┌──
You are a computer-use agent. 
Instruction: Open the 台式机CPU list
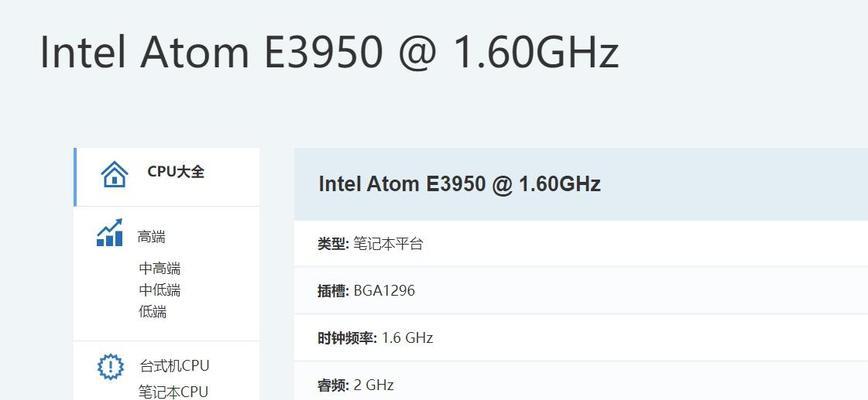click(x=174, y=366)
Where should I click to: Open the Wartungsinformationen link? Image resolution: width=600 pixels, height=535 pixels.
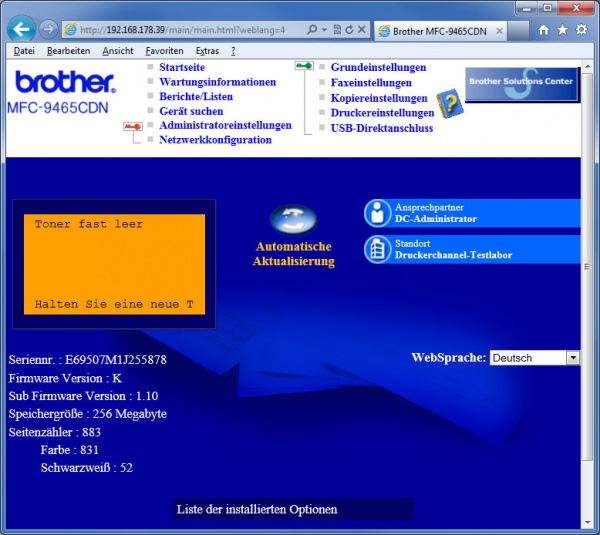217,82
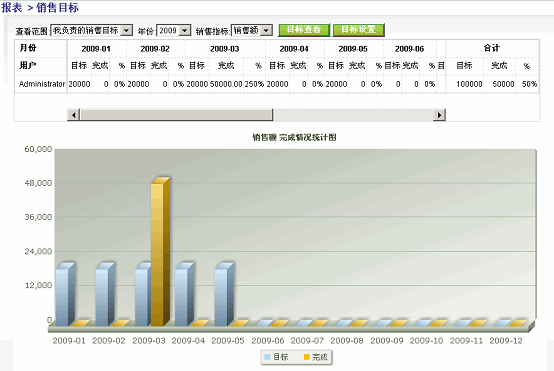The height and width of the screenshot is (371, 554).
Task: Expand the 销售指标 销售额 dropdown
Action: (267, 31)
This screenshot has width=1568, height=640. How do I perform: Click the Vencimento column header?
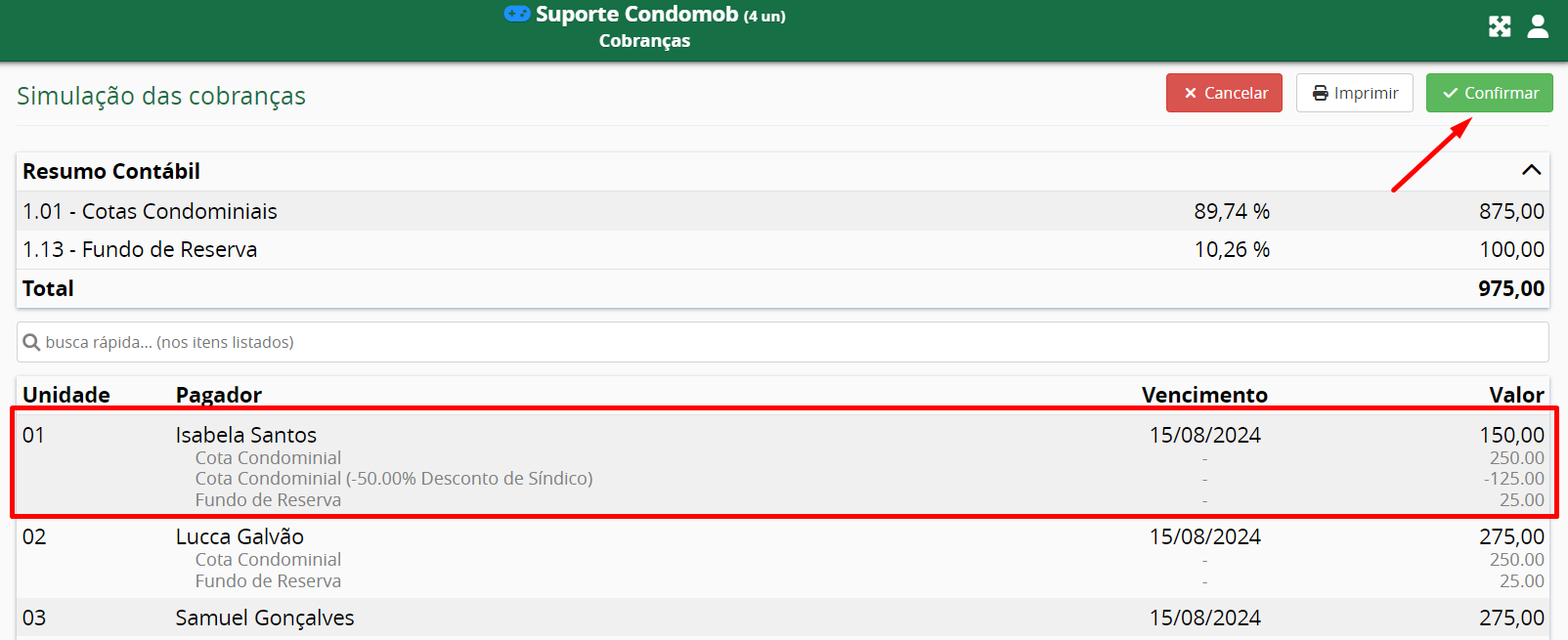1204,395
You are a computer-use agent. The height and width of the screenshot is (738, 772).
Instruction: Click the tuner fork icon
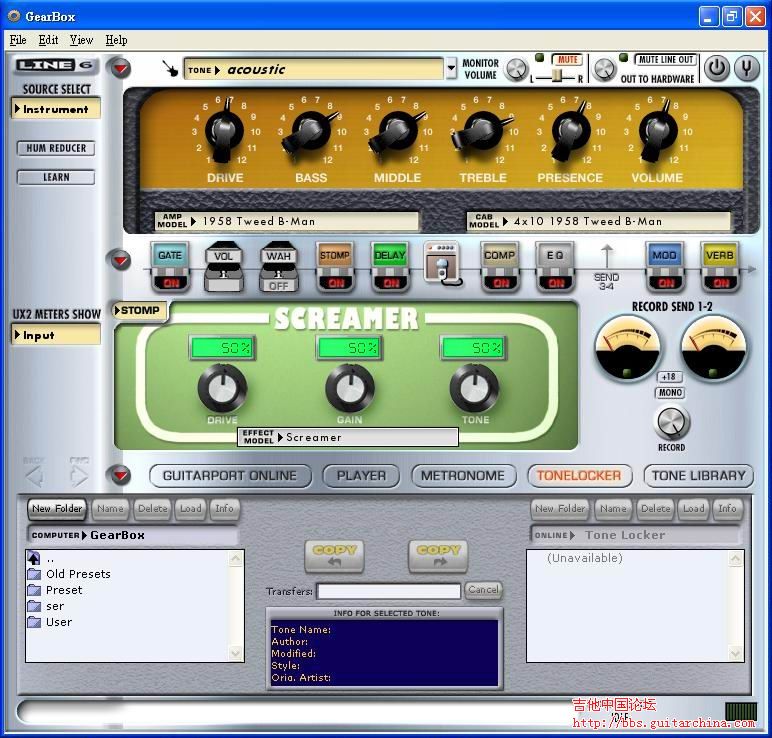tap(746, 68)
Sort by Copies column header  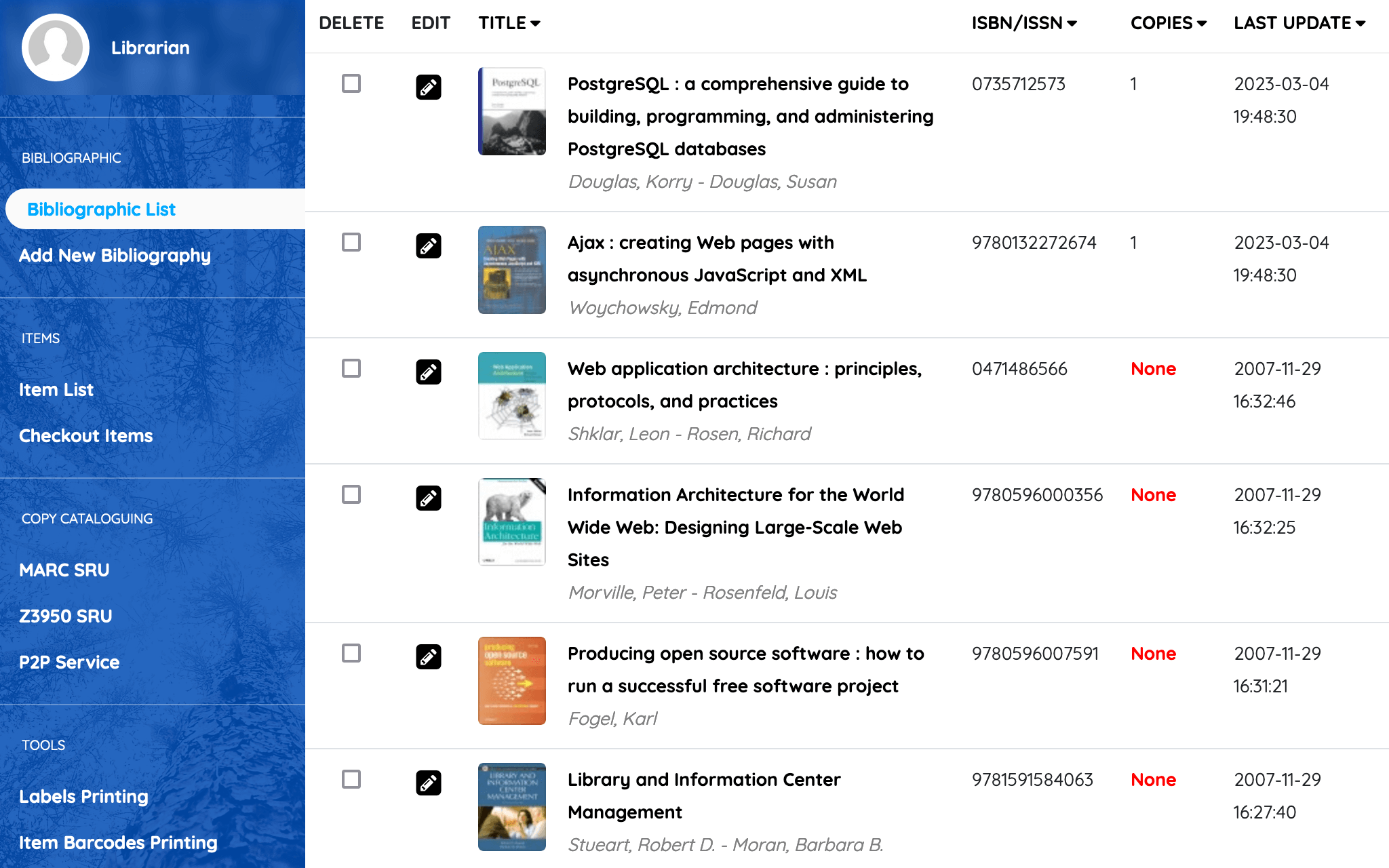[1168, 23]
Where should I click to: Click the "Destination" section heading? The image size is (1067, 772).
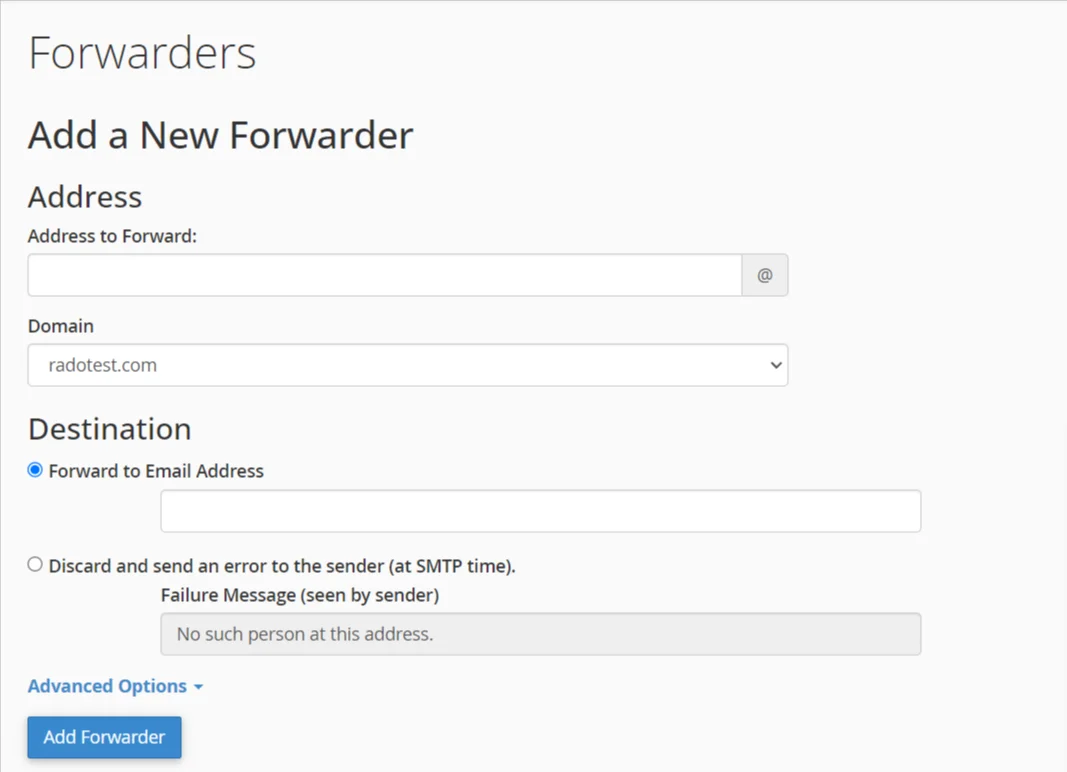pos(109,429)
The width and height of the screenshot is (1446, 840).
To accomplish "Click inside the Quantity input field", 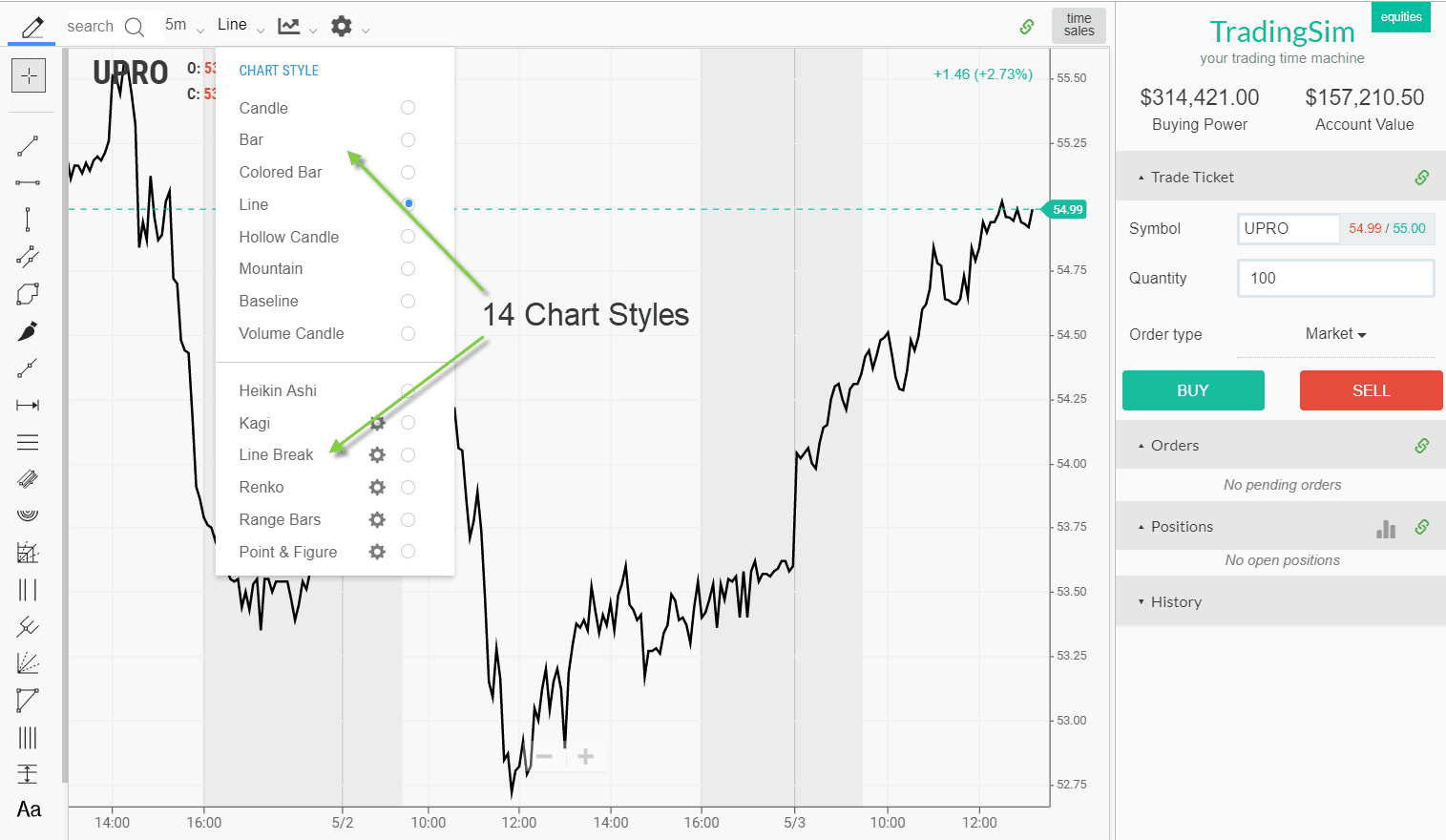I will tap(1335, 278).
└──
PROBLEM TO WORK ON. For each line of the entries that holds the word "agent", pull that line out.

REPLY TO THE EXERCISE.
You are a computer-use agent. 
You are a computer-use agent. The height and width of the screenshot is (738, 772).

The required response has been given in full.